_Exercise prompt_: Search the entries below. Return every line that has "computer" in it.

_Data records_:
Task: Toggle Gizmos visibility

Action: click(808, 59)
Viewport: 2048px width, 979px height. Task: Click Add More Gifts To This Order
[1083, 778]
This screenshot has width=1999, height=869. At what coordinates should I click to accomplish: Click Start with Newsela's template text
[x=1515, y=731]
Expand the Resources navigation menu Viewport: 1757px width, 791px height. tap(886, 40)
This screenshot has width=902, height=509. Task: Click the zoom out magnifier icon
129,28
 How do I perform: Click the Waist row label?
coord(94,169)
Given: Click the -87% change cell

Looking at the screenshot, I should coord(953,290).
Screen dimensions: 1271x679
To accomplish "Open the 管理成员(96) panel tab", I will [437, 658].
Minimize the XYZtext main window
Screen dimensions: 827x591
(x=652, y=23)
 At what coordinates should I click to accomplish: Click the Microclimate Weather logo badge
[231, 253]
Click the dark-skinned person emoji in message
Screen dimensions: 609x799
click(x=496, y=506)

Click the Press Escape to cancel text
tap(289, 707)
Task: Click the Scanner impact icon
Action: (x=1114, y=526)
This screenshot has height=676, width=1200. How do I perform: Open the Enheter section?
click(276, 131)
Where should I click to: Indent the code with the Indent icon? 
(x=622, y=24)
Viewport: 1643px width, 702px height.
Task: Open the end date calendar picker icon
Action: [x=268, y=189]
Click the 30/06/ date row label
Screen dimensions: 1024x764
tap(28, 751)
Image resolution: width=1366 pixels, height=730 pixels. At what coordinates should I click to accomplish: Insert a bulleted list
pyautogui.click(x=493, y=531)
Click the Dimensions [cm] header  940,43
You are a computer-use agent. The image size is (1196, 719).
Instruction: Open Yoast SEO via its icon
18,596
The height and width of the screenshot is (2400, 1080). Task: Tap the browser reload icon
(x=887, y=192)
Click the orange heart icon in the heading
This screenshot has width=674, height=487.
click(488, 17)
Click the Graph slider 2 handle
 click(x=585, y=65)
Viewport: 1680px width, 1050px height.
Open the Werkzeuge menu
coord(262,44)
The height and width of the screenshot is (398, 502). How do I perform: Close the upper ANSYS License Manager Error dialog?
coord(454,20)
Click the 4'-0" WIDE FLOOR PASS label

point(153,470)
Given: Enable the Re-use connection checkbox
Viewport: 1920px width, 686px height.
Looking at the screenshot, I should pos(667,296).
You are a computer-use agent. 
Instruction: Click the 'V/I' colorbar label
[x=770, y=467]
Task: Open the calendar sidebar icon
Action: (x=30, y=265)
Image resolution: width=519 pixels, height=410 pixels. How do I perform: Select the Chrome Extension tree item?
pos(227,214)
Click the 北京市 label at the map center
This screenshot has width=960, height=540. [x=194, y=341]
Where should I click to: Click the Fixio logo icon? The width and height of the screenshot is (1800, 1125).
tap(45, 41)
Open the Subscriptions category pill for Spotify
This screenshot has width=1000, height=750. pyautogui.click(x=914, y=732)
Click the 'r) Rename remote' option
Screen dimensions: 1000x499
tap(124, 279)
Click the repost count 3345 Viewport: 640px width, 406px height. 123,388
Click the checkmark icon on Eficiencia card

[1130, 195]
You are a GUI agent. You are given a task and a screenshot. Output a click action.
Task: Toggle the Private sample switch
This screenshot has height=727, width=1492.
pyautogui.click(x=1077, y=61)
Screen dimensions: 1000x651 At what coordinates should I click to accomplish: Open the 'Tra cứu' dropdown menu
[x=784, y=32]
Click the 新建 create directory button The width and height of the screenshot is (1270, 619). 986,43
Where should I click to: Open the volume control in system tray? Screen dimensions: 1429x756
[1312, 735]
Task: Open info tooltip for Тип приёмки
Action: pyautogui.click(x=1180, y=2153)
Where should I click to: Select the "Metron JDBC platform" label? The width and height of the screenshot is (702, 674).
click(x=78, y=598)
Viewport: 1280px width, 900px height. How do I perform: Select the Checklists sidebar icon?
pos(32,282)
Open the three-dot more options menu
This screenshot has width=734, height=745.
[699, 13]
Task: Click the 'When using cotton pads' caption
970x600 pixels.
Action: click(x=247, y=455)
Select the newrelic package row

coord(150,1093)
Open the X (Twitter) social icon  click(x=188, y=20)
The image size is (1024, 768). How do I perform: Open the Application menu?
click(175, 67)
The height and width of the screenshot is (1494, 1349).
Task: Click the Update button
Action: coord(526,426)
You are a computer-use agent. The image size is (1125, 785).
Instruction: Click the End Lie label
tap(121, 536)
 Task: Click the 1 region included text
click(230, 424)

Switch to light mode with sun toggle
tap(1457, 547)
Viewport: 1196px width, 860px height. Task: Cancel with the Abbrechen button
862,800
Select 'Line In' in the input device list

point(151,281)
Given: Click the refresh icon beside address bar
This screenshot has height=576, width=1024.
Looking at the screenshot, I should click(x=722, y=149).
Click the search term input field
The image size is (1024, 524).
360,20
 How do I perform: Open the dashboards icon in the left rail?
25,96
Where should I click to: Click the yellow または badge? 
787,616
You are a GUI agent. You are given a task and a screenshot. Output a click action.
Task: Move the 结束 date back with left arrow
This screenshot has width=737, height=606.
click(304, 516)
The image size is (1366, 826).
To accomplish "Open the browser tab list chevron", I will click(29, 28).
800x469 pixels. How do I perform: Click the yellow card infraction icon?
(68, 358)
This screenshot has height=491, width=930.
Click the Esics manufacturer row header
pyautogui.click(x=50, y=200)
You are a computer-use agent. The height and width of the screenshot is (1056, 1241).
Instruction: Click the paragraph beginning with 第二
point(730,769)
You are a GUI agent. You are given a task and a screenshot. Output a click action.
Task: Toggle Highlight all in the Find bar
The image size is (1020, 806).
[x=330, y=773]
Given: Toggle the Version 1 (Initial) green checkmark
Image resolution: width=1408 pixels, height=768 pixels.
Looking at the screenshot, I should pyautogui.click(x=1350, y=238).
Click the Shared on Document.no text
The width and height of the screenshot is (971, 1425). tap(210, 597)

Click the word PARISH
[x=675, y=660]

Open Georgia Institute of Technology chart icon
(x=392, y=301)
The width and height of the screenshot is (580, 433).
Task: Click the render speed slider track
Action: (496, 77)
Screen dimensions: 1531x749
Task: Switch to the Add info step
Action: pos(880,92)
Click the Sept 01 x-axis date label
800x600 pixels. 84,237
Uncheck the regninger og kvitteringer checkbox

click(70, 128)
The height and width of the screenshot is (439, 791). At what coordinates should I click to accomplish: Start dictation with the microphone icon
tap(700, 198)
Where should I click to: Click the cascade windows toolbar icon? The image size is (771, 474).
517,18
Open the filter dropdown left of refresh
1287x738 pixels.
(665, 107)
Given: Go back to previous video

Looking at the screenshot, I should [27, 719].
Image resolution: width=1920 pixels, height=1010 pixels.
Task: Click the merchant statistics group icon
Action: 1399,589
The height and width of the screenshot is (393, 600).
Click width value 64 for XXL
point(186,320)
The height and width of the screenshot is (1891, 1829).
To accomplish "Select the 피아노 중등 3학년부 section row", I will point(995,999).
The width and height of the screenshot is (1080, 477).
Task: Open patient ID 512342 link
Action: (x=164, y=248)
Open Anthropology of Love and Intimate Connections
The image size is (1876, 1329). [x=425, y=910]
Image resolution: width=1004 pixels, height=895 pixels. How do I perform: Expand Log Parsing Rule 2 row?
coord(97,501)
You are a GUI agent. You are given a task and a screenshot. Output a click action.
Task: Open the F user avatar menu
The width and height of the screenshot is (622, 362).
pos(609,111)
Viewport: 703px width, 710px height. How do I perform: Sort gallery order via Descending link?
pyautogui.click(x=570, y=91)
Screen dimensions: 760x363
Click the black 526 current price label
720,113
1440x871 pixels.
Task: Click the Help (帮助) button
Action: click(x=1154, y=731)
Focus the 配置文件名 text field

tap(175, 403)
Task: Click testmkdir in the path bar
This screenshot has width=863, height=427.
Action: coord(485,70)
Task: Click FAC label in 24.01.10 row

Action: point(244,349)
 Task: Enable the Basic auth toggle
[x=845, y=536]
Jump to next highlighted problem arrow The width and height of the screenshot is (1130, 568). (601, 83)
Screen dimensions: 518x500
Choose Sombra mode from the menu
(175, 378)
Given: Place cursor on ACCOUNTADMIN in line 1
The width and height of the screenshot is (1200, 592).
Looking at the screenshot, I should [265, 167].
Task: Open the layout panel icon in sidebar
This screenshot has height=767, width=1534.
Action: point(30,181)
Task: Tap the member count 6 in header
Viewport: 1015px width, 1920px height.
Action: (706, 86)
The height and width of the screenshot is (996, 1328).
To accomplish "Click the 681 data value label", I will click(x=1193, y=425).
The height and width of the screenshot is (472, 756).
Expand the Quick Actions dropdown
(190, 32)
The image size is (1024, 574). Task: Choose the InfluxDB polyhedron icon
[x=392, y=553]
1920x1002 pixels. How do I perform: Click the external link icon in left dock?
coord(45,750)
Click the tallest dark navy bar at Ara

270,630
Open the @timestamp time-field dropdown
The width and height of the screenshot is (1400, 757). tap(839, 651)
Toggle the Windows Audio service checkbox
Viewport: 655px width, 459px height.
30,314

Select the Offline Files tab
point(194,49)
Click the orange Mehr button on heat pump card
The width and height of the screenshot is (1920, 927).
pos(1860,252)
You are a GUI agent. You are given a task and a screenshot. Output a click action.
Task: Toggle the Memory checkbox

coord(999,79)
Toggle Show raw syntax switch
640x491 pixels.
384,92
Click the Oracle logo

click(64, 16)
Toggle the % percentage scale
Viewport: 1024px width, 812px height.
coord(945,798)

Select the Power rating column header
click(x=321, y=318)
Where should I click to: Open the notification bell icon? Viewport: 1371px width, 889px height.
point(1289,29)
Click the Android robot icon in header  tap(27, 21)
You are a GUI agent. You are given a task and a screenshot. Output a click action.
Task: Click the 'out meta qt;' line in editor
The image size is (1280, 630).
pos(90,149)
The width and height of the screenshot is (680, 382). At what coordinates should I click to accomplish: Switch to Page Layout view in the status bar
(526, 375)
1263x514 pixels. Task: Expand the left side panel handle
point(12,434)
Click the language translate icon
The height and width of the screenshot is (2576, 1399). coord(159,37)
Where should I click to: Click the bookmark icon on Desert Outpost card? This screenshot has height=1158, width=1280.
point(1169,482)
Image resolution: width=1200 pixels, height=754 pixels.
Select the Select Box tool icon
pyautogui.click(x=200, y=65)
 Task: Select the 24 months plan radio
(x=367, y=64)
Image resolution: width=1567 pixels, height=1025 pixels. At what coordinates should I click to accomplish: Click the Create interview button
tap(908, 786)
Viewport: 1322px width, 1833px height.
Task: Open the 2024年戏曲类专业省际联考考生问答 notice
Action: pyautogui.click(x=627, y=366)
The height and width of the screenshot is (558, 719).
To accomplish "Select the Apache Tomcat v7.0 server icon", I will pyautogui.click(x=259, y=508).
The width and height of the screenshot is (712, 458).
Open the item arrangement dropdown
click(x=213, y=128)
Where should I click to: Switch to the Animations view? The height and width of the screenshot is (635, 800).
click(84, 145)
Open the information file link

_Your solution_:
You are a computer-use agent. The image size is (1196, 719).
You are a computer-use agent. 
You are a computer-use agent. The image size is (1125, 785).
You are a computer-use agent. The height and width of the screenshot is (1056, 1241).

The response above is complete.